• **Problem requirements**
Return the lines of the material below exactly, beginning with the line that has "Open the Alignment tab" in it and finishing with the line that has "Task: Collapse the" in it. Leave all pictures aside.

• **Task data**
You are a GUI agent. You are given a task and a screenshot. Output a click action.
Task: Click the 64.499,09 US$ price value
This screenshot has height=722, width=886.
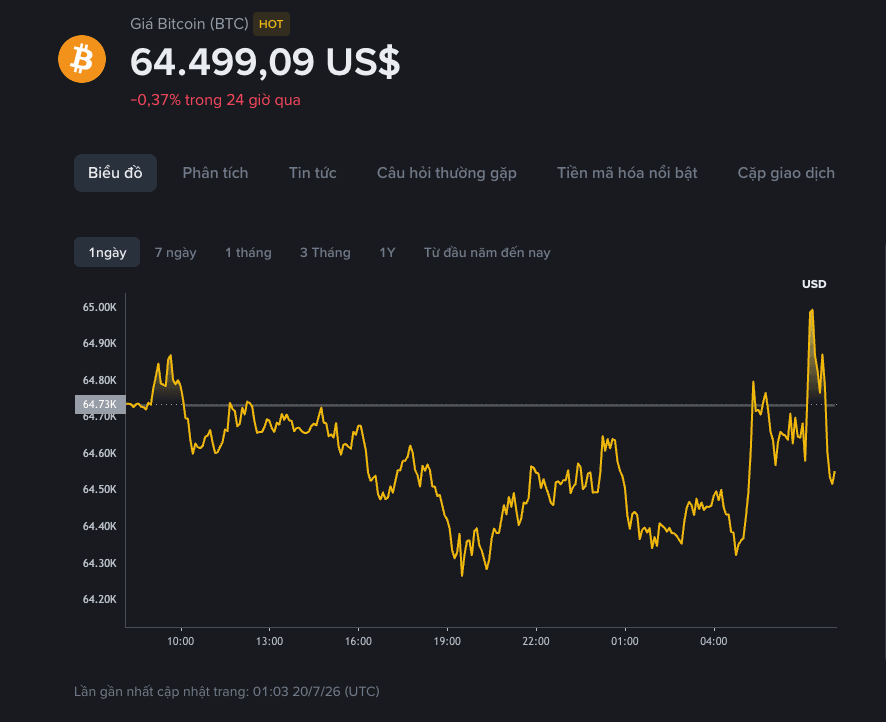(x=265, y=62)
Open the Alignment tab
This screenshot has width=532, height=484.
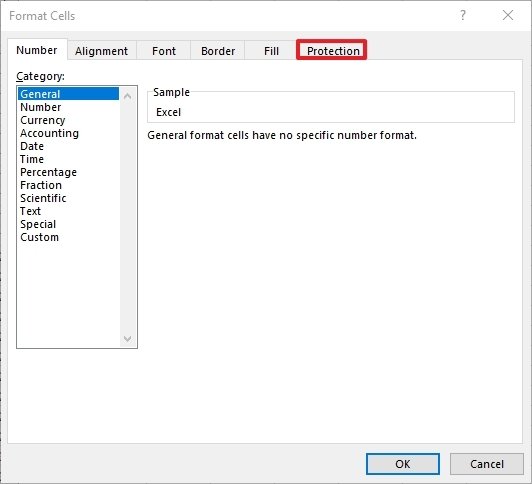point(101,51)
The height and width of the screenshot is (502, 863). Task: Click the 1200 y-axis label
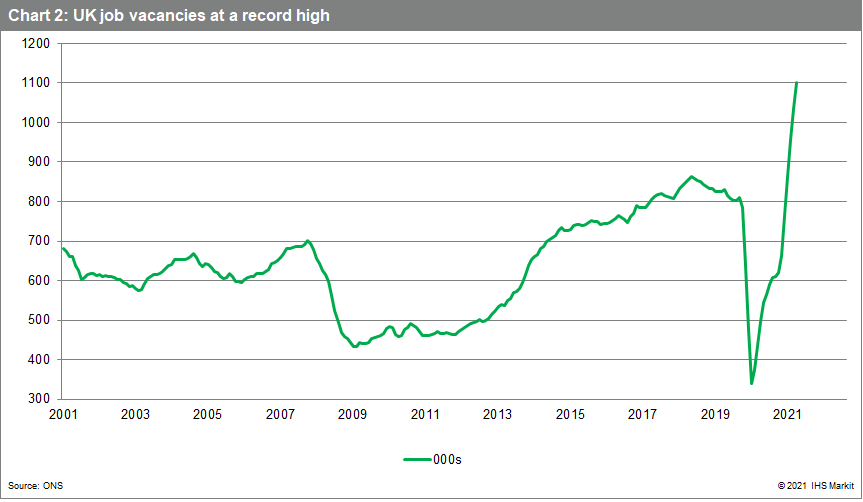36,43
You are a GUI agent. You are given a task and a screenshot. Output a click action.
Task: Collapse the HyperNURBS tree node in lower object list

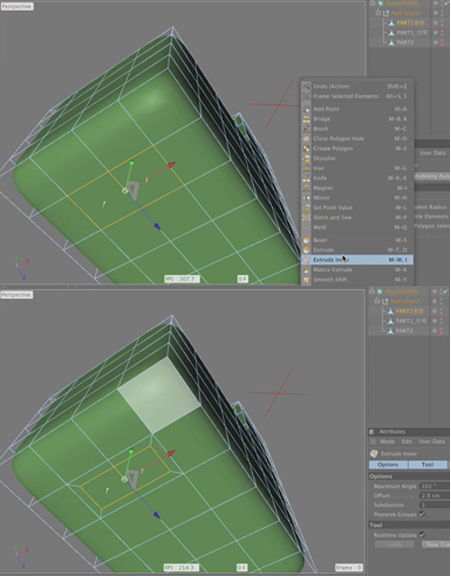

--

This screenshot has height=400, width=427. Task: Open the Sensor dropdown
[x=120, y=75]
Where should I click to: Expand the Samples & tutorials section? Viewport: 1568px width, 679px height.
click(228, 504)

• **Output for this exercise**
Open the Alignment tab
This screenshot has width=532, height=484.
point(101,51)
The height and width of the screenshot is (502, 863). Task: Click the 1200 y-axis label
36,43
You are a GUI agent. You are given a task and a screenshot. Output a click action.
Task: Collapse the HyperNURBS tree node in lower object list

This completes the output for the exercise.